◆ **Assigned task**: From the line containing "The image size" down to the final line of the entries below, return each line exactly and drop the pictures.

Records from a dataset
____

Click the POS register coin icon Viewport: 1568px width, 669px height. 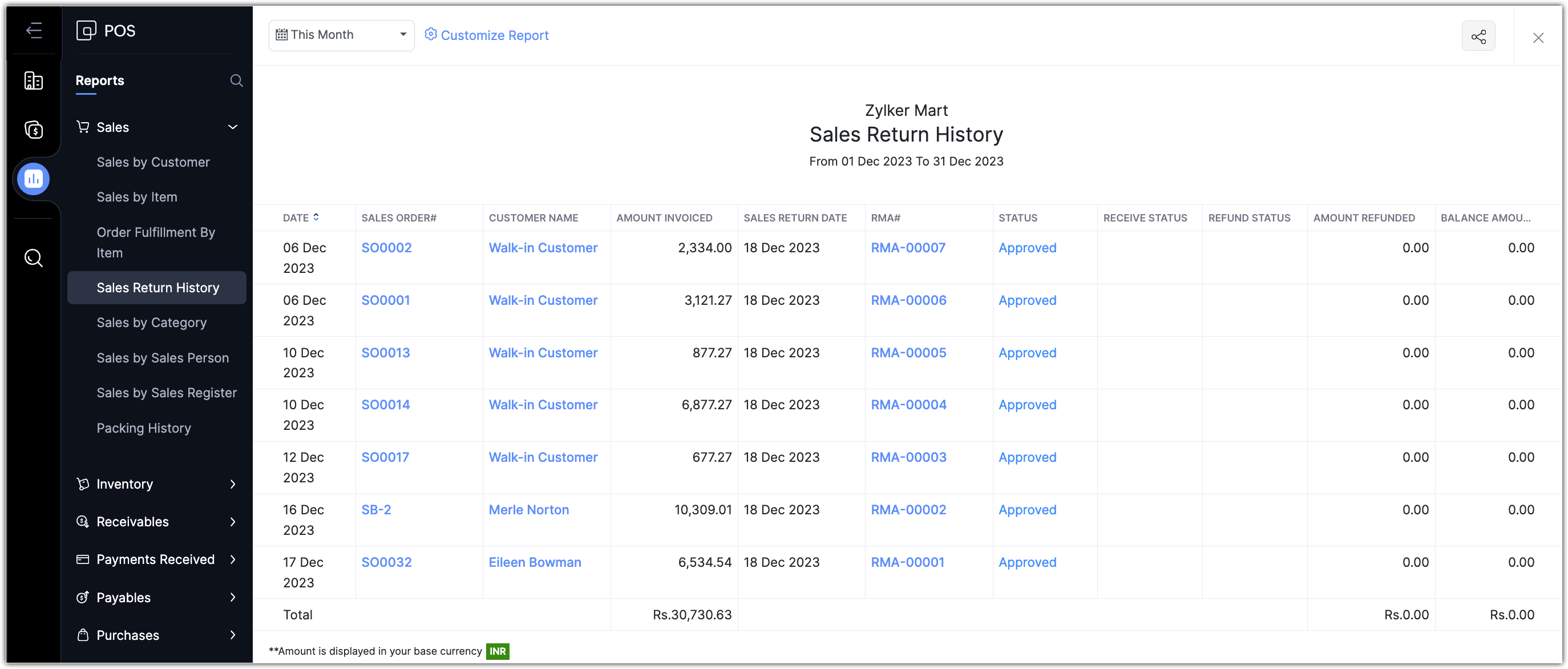point(34,130)
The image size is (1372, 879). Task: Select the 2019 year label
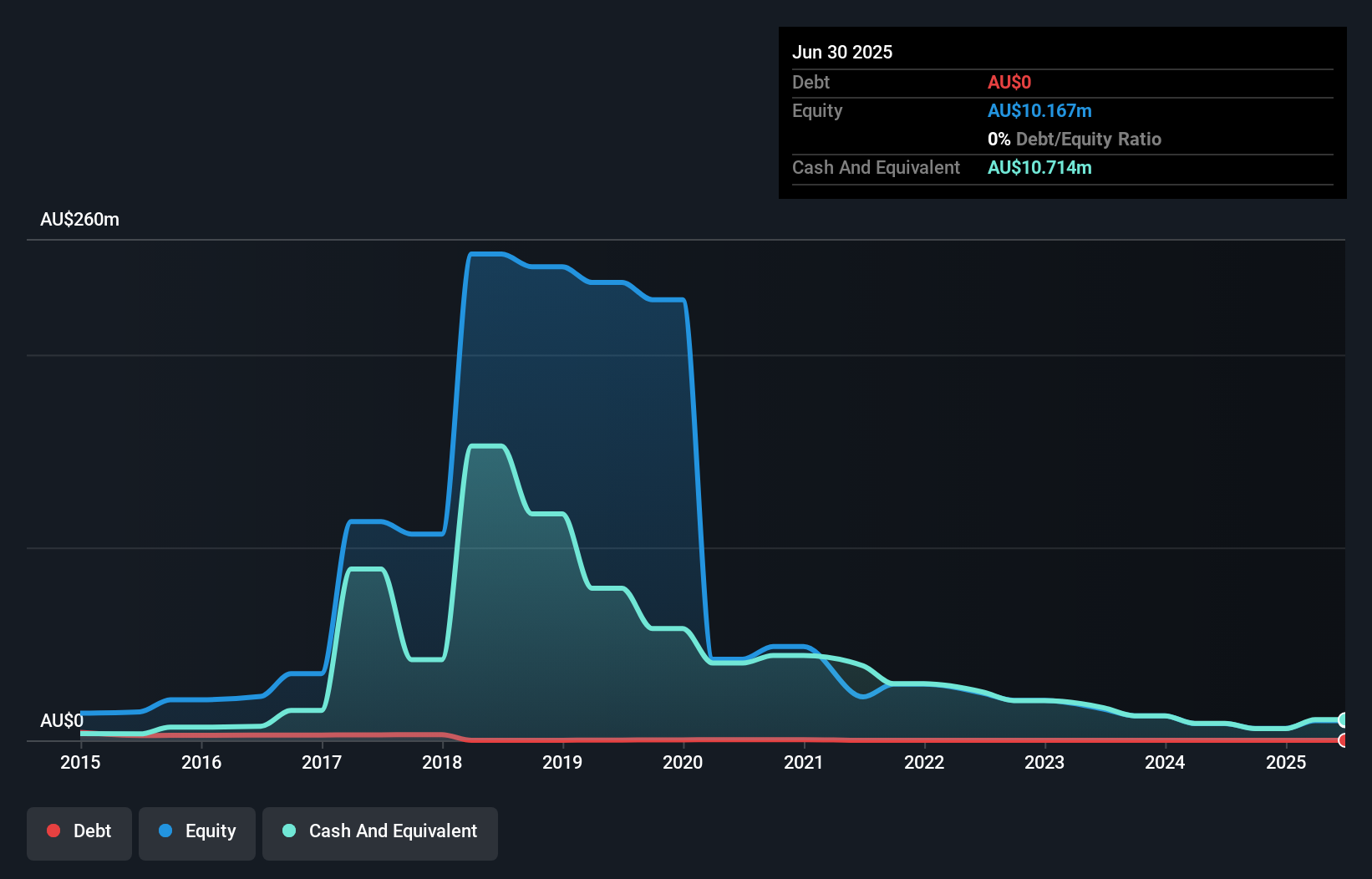pos(562,762)
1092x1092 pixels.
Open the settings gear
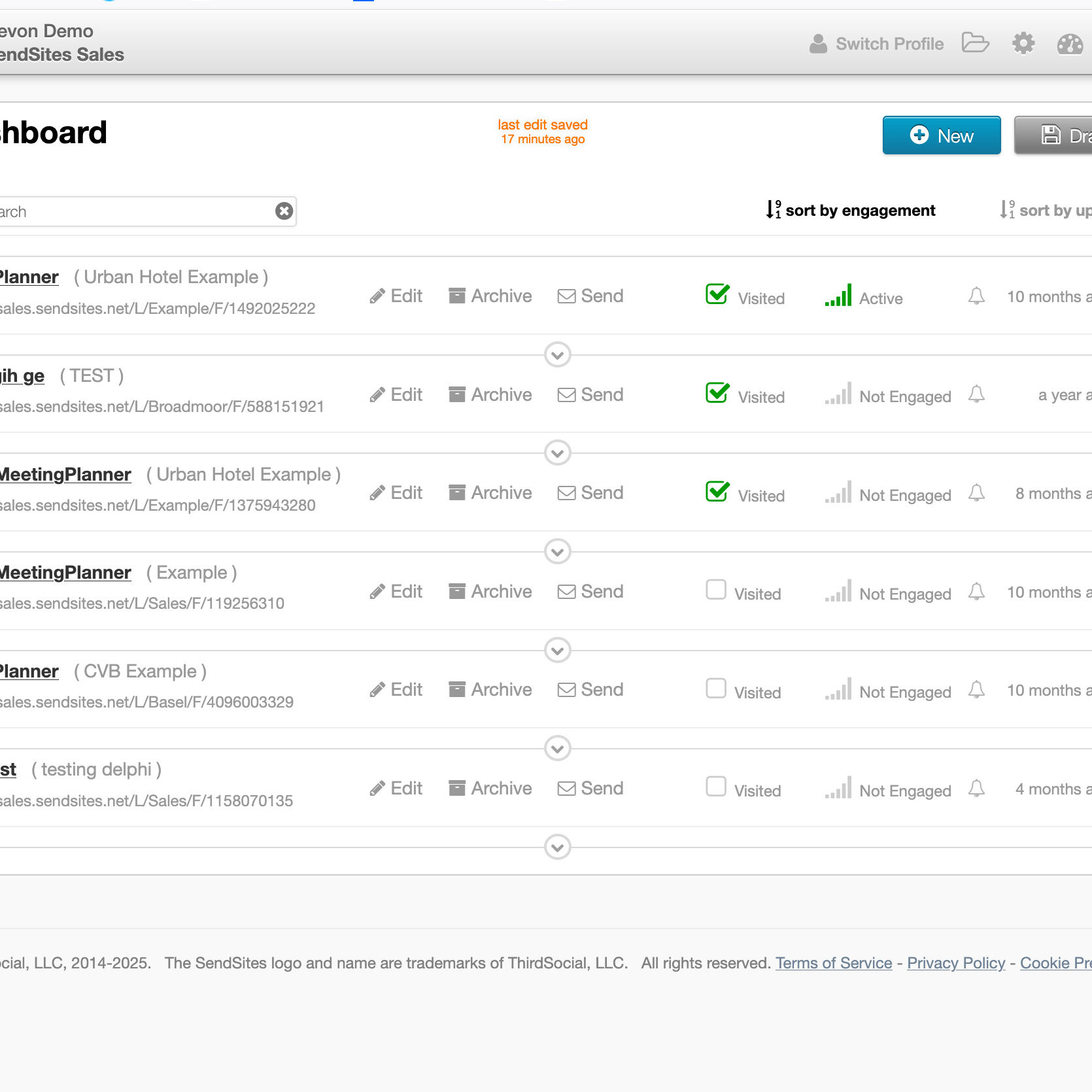[x=1023, y=43]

____

◆ **Exercise output**:
The image size is (1372, 879). Task: Select the 2019 year label
pos(562,762)
1092x1092 pixels.
Open the settings gear
[x=1023, y=43]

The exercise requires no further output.